• [Supplied text]:
::::::::
On the Cairo speech, for instance:
The following can be said of Obama’s Islamic mythography: a) Islam did not pave “the way for Europe’s Renaissance and Enlightenment.” To the extent Islam was involved at all, it was Greek scholars fleeing Ottoman pressure at Byzantium who sparked the Western Renaissance, while the Enlightenment’s Romantic movements proclaimed a desire to free classical lands from supposed Ottoman backwardness. b) Breakthroughs in navigation, pens, printing, medicine, etc. were largely Western or Chinese innovations. c) “Islam has a proud tradition of tolerance. We see it in the history of Andalusia and Córdoba during the Inquisition.” Córdoba had few Muslims when the Inquisition began in 1478, having been reconquered by the Christians well over two centuries earlier. d) Left unsaid was that the great colonizers of the Middle East were not the Europeans, but the Ottoman Muslims, who were far harsher and ruled far longer...
In these minor and major historical distortions, there are two recurrent themes. The most obvious is that George W. Bush has been culpable, and that a far more sensitive and astute Obama is here to set things right. Historical citations will be crafted, in deductive fashion, to support that thesis.
But there is a second sort in which the self-proclaimed global healer Obama marshals history for noble purposes. And in service to his inspirational global ecumenism, the president apparently feels free to twist and fudge the past in order to suggest that our cultures are all roughly equal, with pasts that are likewise both good and bad, and thus we now need to bond and unify with appreciation of one another’s differences.
::::::::
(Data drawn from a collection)
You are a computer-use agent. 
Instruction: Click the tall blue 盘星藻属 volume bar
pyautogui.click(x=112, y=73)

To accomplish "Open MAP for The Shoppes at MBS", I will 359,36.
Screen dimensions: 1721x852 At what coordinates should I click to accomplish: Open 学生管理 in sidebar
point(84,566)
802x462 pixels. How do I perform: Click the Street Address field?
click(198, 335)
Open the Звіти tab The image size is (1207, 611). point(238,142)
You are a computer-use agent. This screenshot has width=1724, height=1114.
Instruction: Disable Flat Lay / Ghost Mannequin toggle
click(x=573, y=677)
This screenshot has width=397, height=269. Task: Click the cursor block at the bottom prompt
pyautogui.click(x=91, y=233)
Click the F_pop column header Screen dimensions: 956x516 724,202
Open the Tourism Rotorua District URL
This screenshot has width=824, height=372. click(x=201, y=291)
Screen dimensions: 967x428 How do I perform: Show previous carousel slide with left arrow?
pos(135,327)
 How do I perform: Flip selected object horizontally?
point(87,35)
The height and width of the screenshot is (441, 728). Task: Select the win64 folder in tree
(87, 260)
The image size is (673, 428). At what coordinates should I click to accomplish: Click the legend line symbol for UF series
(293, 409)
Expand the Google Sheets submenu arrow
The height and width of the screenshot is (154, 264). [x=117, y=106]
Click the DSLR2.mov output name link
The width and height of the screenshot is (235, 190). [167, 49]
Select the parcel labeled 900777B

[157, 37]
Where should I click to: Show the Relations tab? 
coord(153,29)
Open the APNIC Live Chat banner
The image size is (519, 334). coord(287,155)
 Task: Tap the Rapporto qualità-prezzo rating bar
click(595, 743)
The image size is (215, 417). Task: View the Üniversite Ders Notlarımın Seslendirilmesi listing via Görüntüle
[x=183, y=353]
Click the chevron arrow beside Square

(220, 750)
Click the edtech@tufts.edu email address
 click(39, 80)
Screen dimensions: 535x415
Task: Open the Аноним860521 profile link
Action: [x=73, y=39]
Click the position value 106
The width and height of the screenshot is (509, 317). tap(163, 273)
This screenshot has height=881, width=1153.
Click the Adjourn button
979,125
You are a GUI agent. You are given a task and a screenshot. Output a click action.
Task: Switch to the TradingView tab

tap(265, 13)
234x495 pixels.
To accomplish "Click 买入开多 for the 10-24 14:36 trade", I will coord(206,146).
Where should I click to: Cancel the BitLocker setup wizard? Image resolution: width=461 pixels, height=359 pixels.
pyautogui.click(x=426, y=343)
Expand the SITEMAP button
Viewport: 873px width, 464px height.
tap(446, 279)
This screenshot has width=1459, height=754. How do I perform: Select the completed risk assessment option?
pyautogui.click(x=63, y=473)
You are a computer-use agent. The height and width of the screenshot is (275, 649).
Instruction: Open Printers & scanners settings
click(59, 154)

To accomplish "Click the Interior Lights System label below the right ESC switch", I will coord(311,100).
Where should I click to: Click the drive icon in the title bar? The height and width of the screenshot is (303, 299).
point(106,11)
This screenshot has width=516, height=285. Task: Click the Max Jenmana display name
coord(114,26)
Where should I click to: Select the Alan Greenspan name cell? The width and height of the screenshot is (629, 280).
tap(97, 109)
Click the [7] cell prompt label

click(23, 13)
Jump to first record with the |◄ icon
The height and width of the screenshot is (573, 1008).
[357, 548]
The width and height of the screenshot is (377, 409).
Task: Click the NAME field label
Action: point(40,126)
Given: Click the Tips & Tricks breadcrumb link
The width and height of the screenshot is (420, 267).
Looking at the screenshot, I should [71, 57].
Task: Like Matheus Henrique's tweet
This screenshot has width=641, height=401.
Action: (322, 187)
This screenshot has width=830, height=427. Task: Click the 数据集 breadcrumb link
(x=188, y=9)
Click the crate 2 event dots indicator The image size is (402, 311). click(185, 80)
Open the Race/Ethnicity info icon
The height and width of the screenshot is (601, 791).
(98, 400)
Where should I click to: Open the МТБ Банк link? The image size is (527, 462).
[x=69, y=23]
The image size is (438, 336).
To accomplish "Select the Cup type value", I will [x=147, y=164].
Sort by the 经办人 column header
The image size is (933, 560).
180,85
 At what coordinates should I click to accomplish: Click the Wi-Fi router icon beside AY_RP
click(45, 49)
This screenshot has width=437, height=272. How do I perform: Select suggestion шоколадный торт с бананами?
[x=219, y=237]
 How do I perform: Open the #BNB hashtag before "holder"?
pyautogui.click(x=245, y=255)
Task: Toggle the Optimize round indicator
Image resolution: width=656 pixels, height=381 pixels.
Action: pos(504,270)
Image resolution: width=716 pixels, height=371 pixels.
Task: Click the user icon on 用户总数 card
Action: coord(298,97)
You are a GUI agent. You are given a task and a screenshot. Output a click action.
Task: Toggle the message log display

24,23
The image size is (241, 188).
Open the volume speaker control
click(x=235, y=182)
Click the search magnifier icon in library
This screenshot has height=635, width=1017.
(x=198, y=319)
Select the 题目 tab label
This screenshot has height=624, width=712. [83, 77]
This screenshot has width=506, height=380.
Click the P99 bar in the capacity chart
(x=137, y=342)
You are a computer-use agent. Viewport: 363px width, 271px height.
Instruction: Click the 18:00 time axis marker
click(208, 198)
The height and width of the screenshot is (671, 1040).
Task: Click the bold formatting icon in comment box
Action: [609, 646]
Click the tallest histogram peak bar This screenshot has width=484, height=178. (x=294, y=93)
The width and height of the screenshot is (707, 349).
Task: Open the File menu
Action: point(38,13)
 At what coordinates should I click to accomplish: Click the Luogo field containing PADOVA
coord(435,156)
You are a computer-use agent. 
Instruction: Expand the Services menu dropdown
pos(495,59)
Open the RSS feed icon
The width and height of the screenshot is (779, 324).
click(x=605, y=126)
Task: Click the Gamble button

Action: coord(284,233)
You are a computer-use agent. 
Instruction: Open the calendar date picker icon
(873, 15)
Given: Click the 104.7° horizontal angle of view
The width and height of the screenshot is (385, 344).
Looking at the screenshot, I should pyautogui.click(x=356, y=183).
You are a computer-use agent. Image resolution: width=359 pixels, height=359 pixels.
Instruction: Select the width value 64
::::::::
• [Things to do]:
A - Reproduce the passage on Obama's Cairo speech from "But there is" up to and including "one another’s differences.".
B - According to the passage on Obama's Cairo speech, in what year did the Inquisition begin?

• [Task responses]:
A -
But there is a second sort in which the self-proclaimed global healer Obama marshals history for noble purposes. And in service to his inspirational global ecumenism, the president apparently feels free to twist and fudge the past in order to suggest that our cultures are all roughly equal, with pasts that are likewise both good and bad, and thus we now need to bond and unify with appreciation of one another’s differences.

B - 1478